# [Da svolgere]
Riassumi in due frasi l'estratto sul lavoro comune di Silvia Vecchini e Antonio Sualzo.

# [Estratto]

-*-

Silvia Vecchini e Antonio Sualzo sono i vincitori del Premio LiBeR 2021 per Le parole possono tutto (Il Castoro). Agata Diakoviez è entrata nella loro officina per farsi raccontare come nasce e si sviluppa il loro lavoro.
Come organizzate le vostre idee professionali per tradurle in libri?
Sualzo: Non è mai chiarissimo, la cosa è molto empirica, non è teorica. Non abbiamo una teoria da applicare. Ma una specie di prassi che ormai si è consolidata.
Silvia Vecchini: Quello che fa i fumetti è Antonio, quello che li conosce, che li ha sempre letti da bambino, da ragazzo. Dopo, naturalmente, quando ci siamo incontrati, avevo 17 anni, le letture si sono sempre di più mescolate. Quella forma di scrittura e di pensiero che c’è dentro il fumetto è qualcosa che gli appartiene da sempre, quando l’ho conosciuto lui scriveva, e bene, anche versi.
La poesia la sente, e questo è un tratto per noi molto importante per scrivere insieme.
Le cose che io lascio non dette, o che quando le scrivo lasciano degli spazi che si aprono per il lettore, che vanno in profondità, che però non voglio del tutto sciogliere, lui le riconosce e le rispetta. E, se mai la sua operazione è quella di ampliare ancora di più quegli spazi, ad esempio utilizzando le tavole senza testo, le tavole mute. Significa che alcune delle mie parole sono cancellate per espandere questi momenti. La cosa che ci aiuta molto è un sentire comune in cui ci ritroviamo anche con due mezzi espressi differenti.

-*-

# [Voci del dataset]
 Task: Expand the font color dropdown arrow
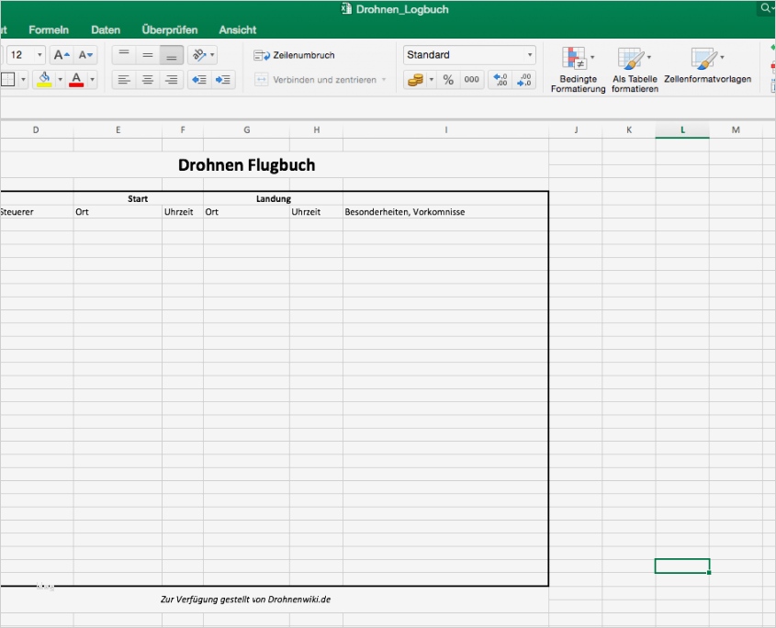coord(92,80)
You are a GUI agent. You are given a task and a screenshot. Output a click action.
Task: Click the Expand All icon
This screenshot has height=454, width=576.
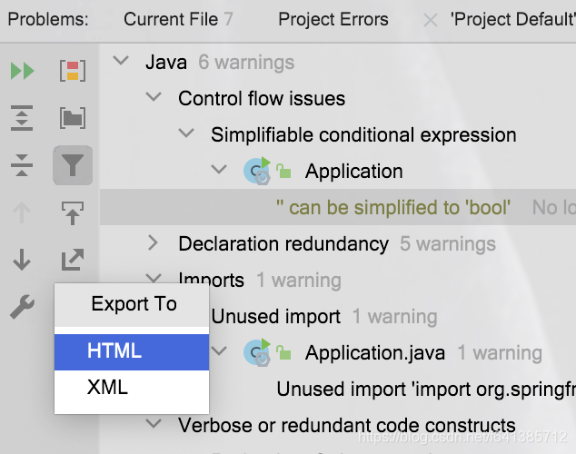pyautogui.click(x=22, y=118)
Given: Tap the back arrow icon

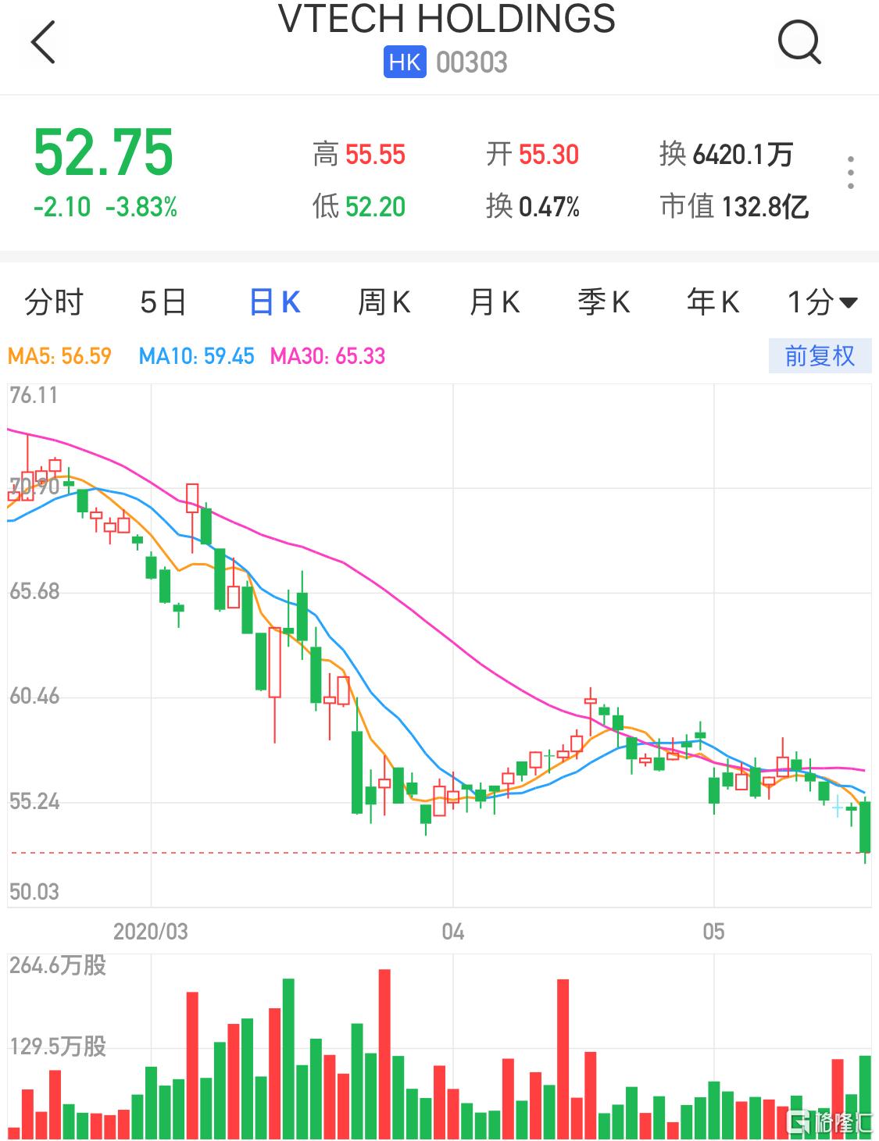Looking at the screenshot, I should click(x=44, y=42).
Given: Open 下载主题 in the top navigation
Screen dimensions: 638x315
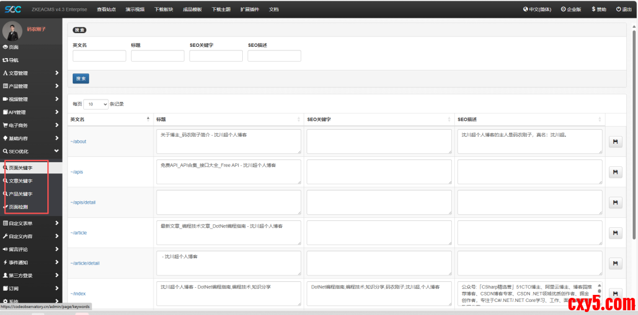Looking at the screenshot, I should 221,9.
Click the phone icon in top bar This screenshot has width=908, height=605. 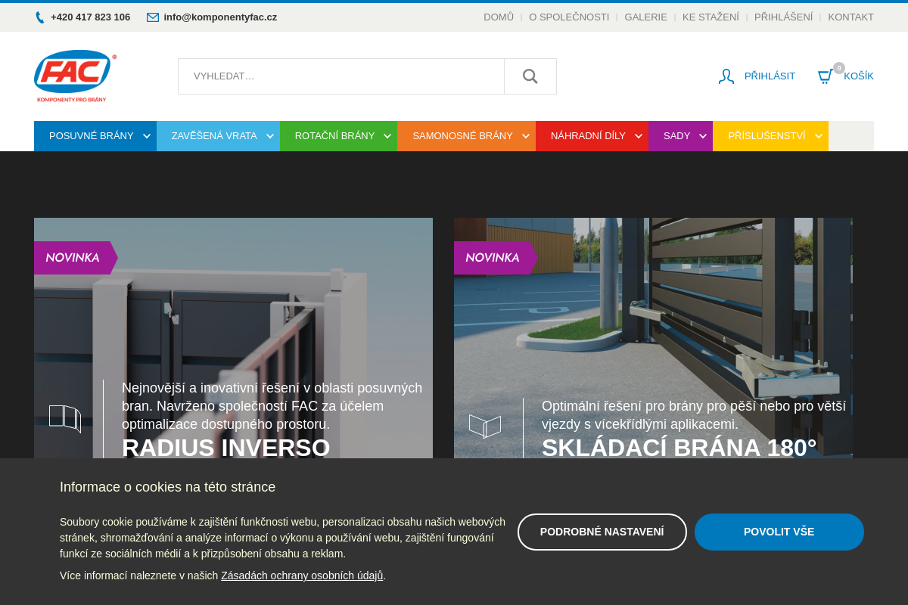(x=40, y=17)
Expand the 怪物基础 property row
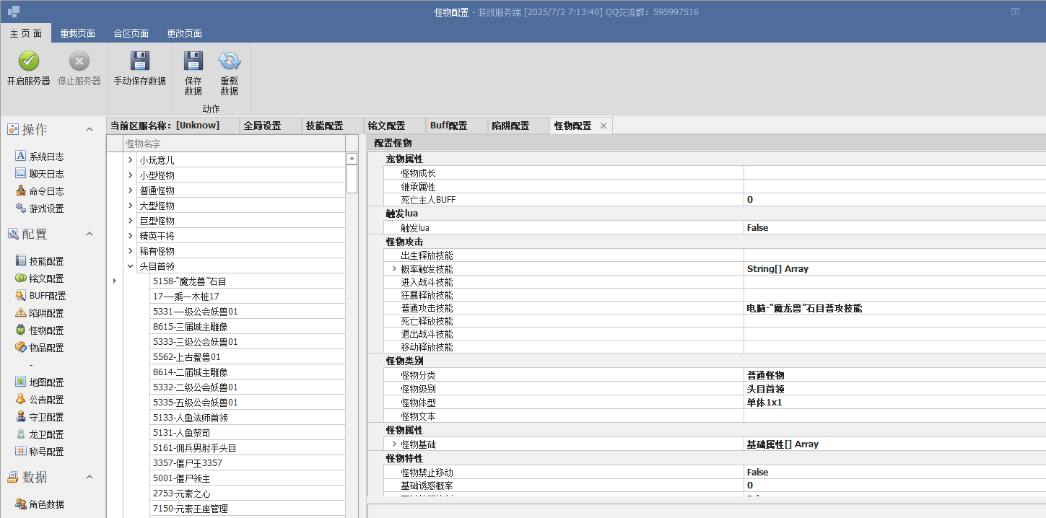Viewport: 1046px width, 518px height. click(394, 444)
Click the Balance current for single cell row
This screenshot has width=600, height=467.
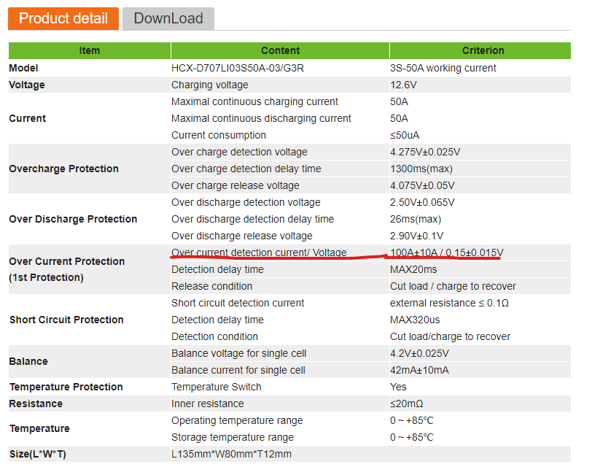point(371,370)
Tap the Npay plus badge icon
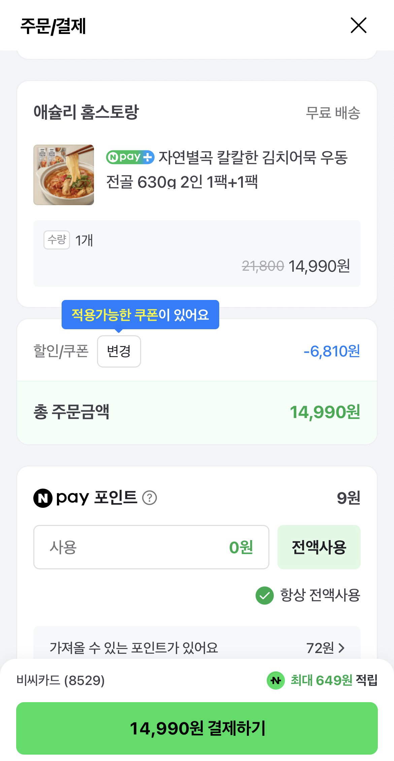This screenshot has width=394, height=761. (130, 157)
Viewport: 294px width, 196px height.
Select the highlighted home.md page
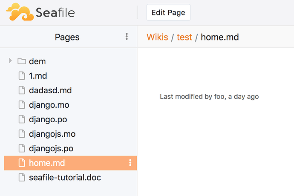pyautogui.click(x=47, y=163)
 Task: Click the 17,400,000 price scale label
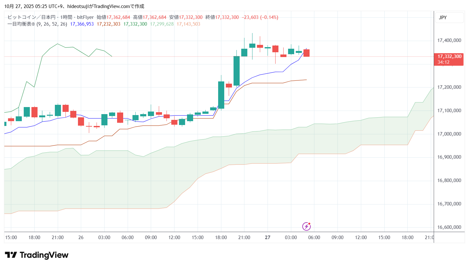[449, 40]
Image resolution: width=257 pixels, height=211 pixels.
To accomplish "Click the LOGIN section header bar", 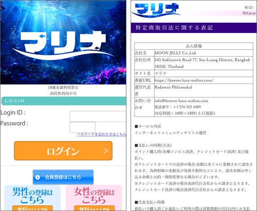I will click(63, 101).
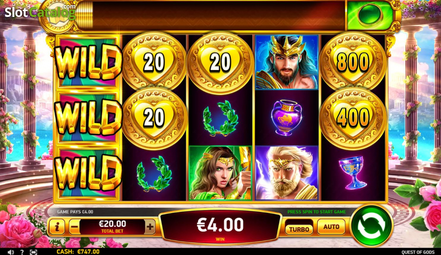Viewport: 441px width, 255px height.
Task: Click the purple amphora vase symbol
Action: pos(287,117)
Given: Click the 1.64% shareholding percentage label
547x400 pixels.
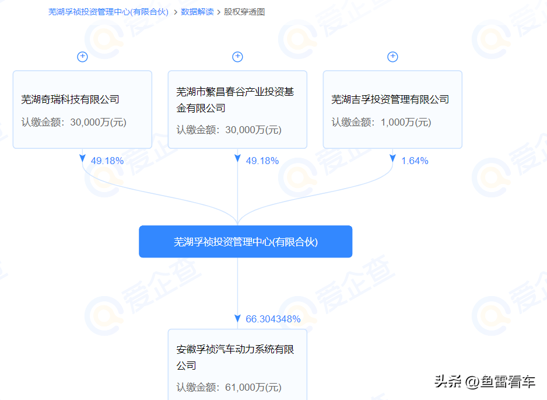Looking at the screenshot, I should [414, 160].
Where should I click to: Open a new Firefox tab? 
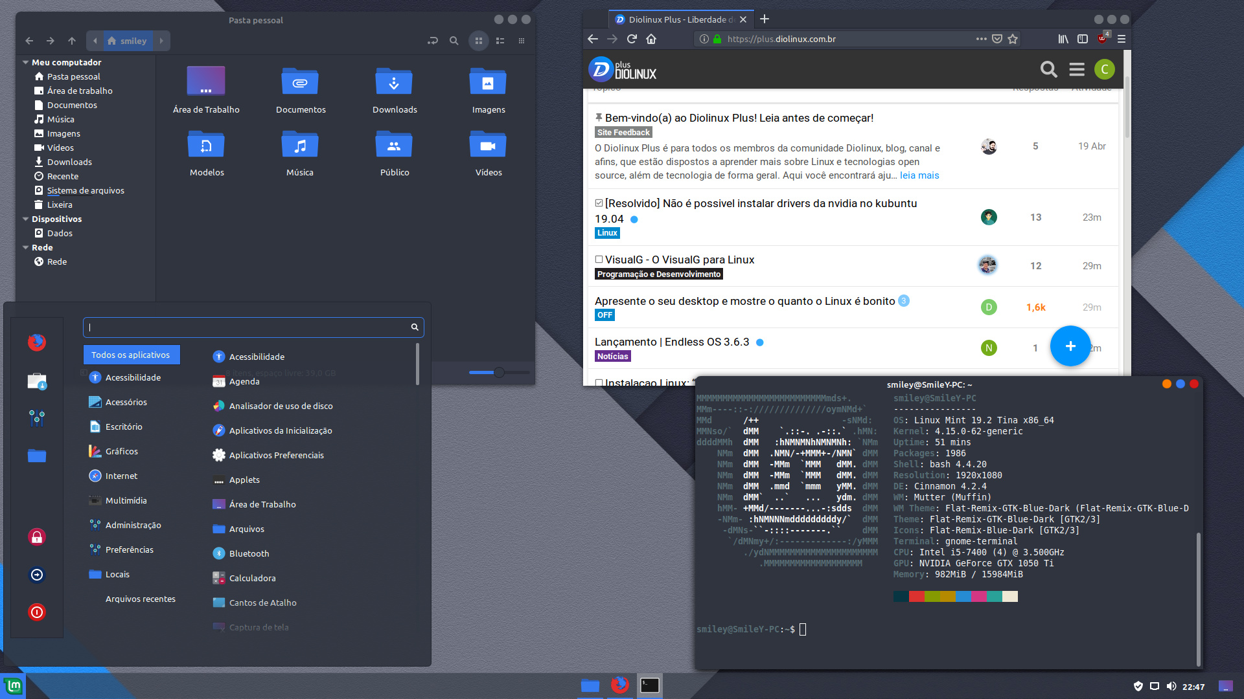pos(765,19)
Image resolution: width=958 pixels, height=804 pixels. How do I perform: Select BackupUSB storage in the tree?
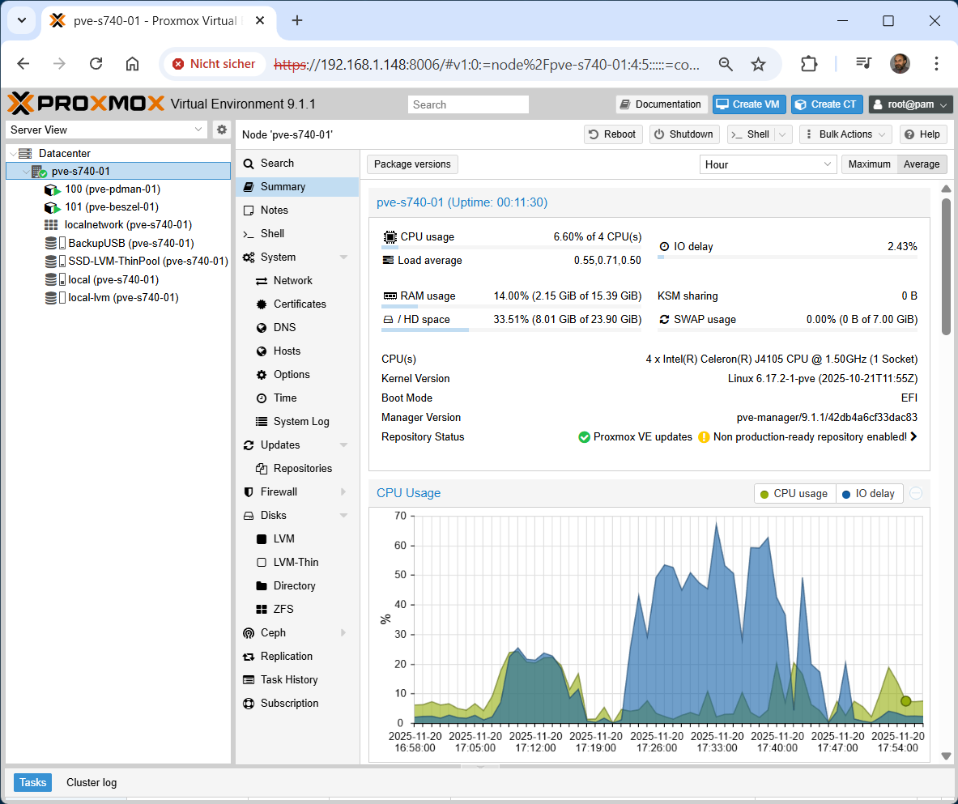click(130, 243)
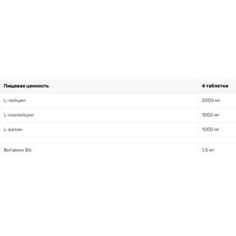Viewport: 236px width, 236px height.
Task: Click the 'L-' prefix of L-лейцин
Action: coord(6,101)
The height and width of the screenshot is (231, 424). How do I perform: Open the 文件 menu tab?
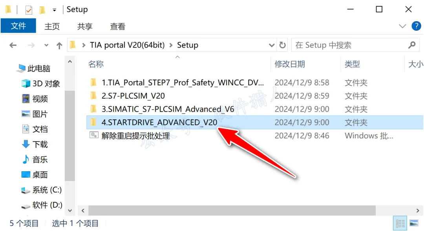pos(18,26)
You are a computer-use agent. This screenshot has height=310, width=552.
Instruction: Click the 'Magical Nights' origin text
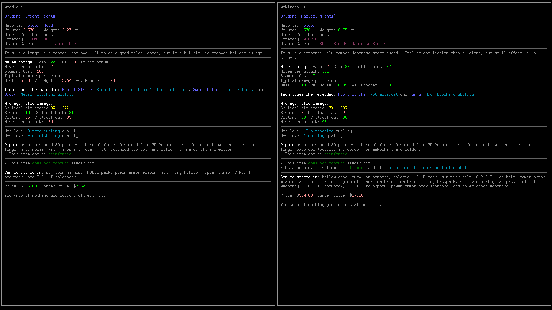click(x=317, y=16)
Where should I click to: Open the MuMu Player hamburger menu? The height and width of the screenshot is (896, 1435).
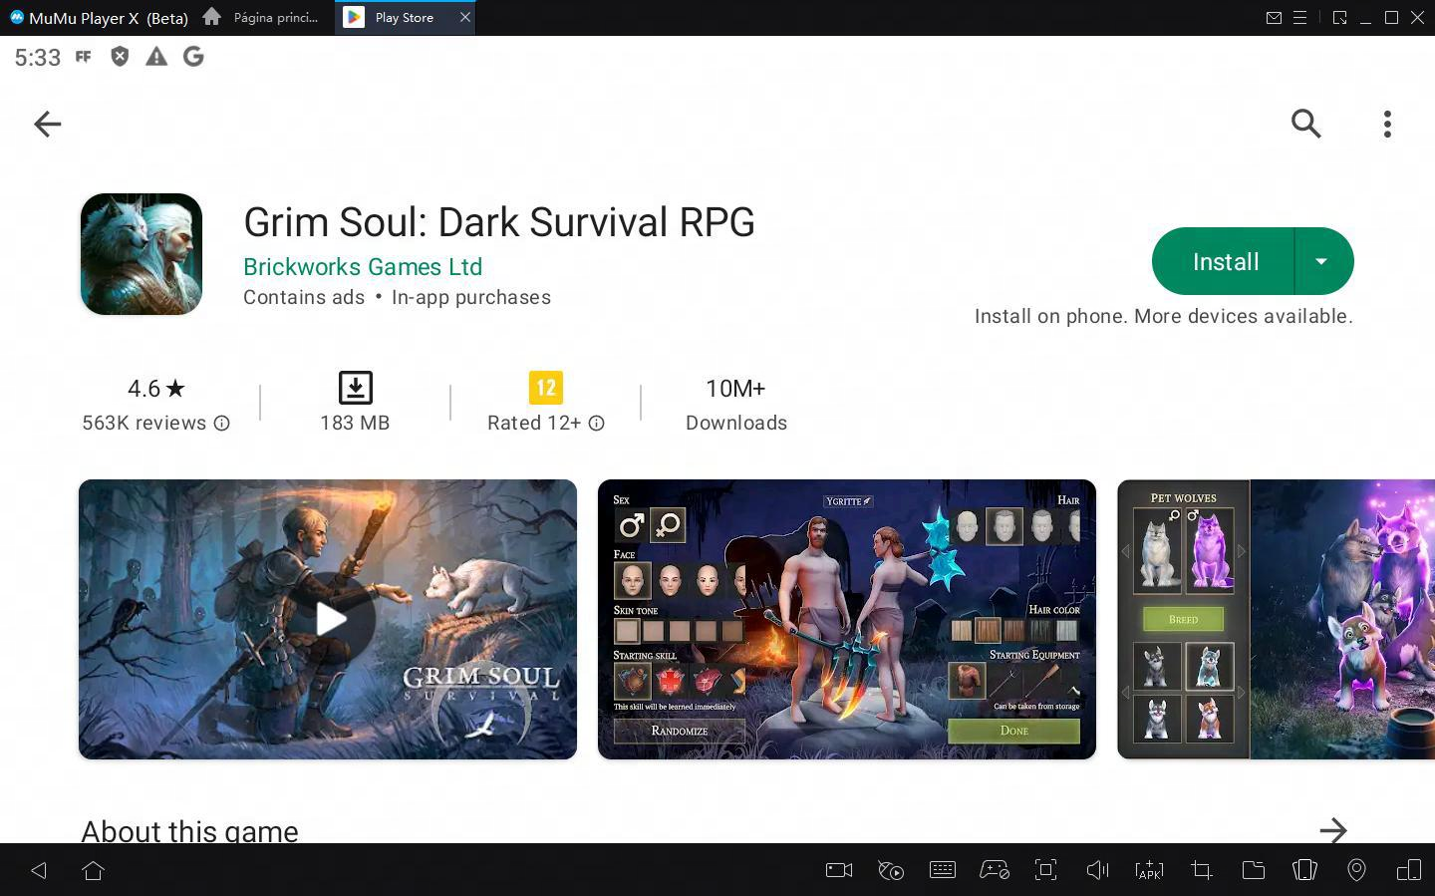pos(1299,18)
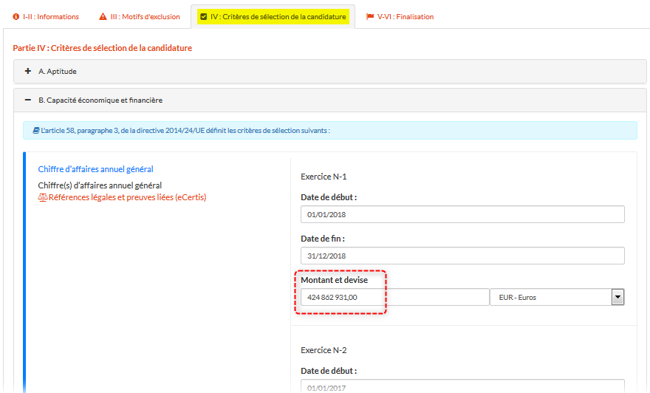The image size is (650, 393).
Task: Switch to the Informations tab
Action: [x=51, y=17]
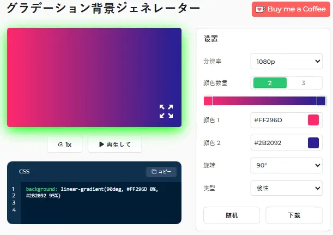
Task: Click the left handle on the gradient bar
Action: (212, 101)
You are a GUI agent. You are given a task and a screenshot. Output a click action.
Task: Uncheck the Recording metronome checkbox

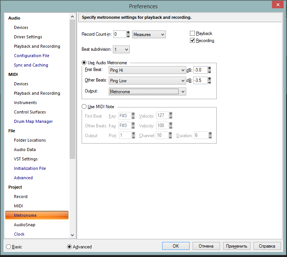[x=192, y=41]
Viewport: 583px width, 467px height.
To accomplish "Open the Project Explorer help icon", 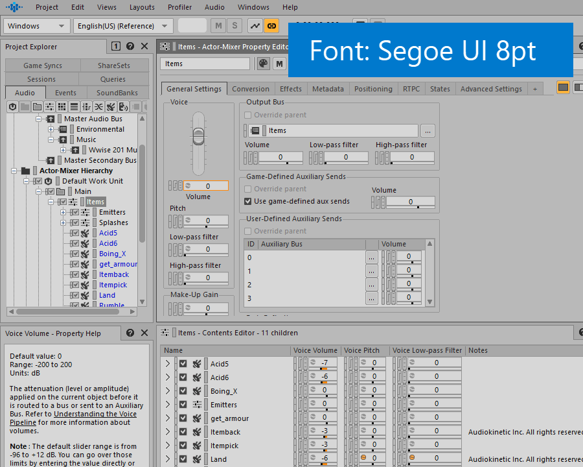I will (x=130, y=46).
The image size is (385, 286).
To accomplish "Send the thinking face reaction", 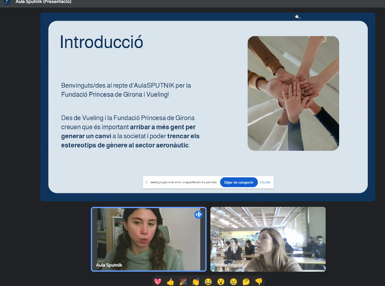I will coord(246,282).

-*-

# [Risposta]
Silvia Vecchini e Antonio Sualzo, vincitori del Premio LiBeR 2021 con Le parole possono tutto, raccontano di lavorare non secondo una teoria ma secondo una prassi empirica ormai consolidata. Vecchini spiega che Antonio, che fa i fumetti e sente la poesia, riconosce e rispetta gli spazi non detti dei suoi testi e talvolta li amplia con tavole mute, grazie a un sentire comune che li unisce pur usando mezzi espressivi diversi.